Still during the day, buzzing at night - Day 2

Still during the day, buzzing at night - Day 2

Following a standstill during the daytime, Dubai was teeming with activity during the first Ramadan night.

By Bernd Debusmann Jr./senior Reporter

Published: Sat 20 Jun 2015, 3:50 PM

Last updated: Wed 8 Jul 2015, 3:19 PM

While Dubai seemed, for me, to have come to a standstill during the first day of Ramadan, at night it was teeming with activity as people braved the stifling heat and horrendous, debilitating humidity to head out following the first day of the holy month.

The area in which I live — Dubai Marina — is typically quite crowded even in normal times, especially on a Thursday night. But on the first nightfall of Ramadan, I noticed that the nature of the crowd had changed. While on a regular Thursday I’d perhaps have noticed groups of young people on their way to dinner or one of the nearby hotels for a bar or nightclub, this time I noted more families, as multiple generations come together to take advantage of the many Iftar deals available in the area.

Walking further along the Marina, I took note that a very large number of people were headed away from the Masjid Al-Rahim, after, I assume, the conclusion of the night’s Taraweeh prayers. This mosque — which is currently the only one in Marina — is built to hold 2,000 people. But in nearly six months living nearby, this was the first time I noticed a significant amount of people coming to or from it.

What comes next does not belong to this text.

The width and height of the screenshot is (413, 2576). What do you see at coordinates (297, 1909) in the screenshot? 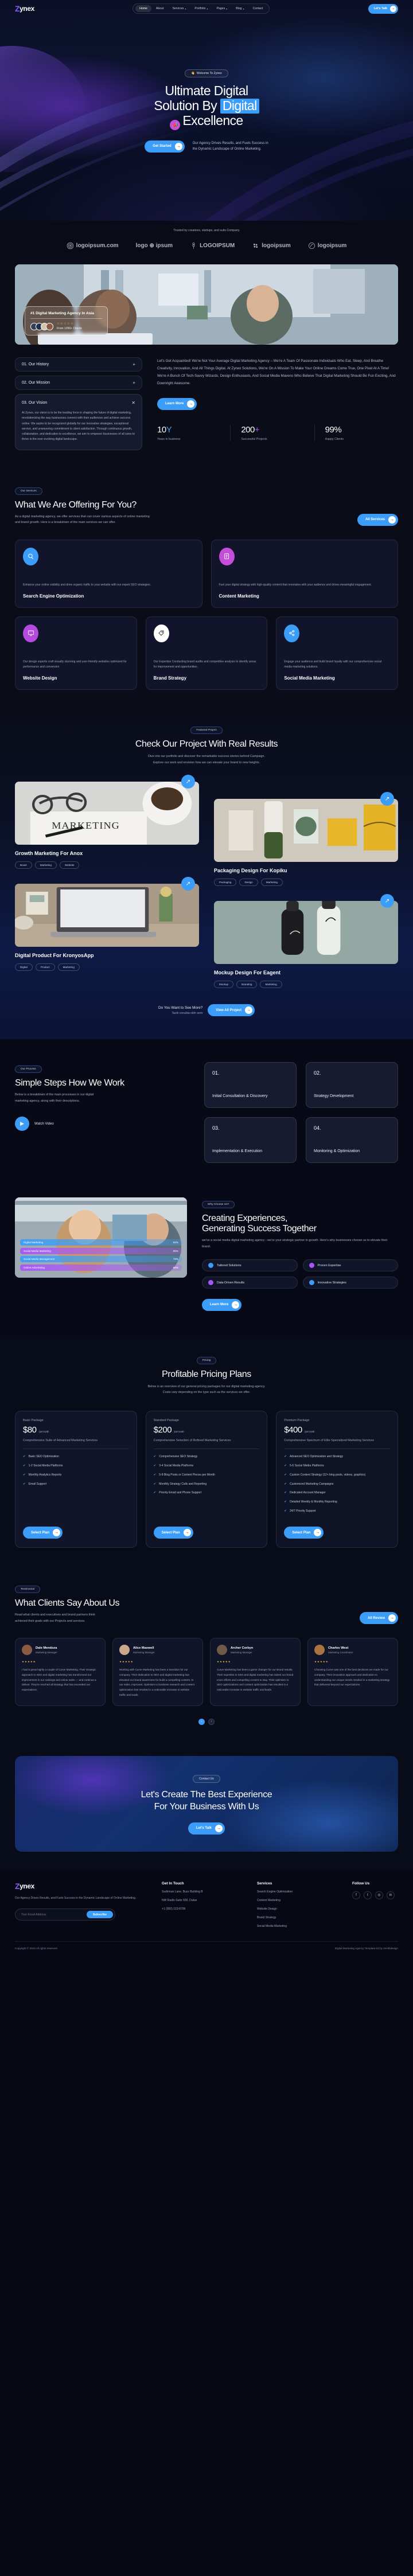
I see `footer-link: Website Design` at bounding box center [297, 1909].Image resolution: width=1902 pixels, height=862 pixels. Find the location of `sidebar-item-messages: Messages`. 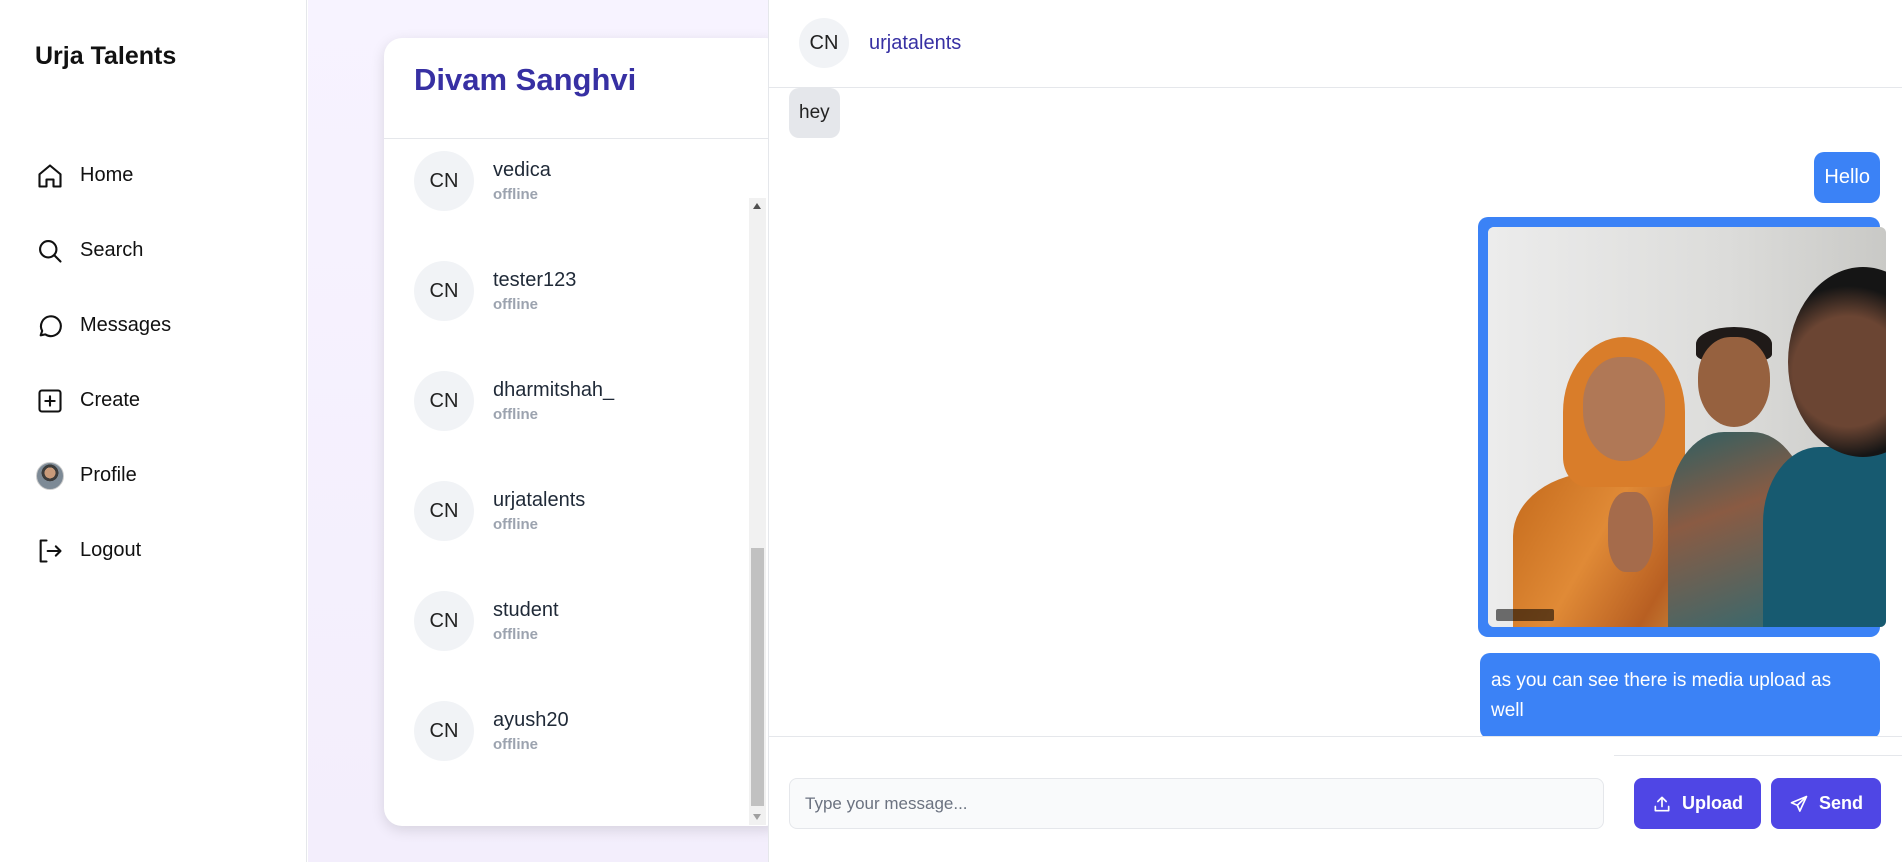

Later that night, I took a stroll to Marina Mall, which, despite being approximately midnight, was packed with people, some eating, some drinking coffee, and some seemingly just loitering aimlessly, presumably to kill some of the time and gain enough energy to stay awake until their Fajr prayers, which were to take place at 4:09 the following morning. Additionally, the various cafes and shisha establishments on the Marina Walk seemed to be doing brisk business, probably for the same reason.

Again, I noticed that some foreign expats and visitors were either ignorant of the need to be particularly attuned to local sensibilities during Ramadan, or simply didn’t care, with many western women (many of them Russian-speaking, I couldn’t help but notice) in the mall wearing miniskirts and sleeveless outfits. Much to my surprise, the security guards said nothing, despite having earlier that day pounced like wolves on two young men who were about to smoke cigarettes.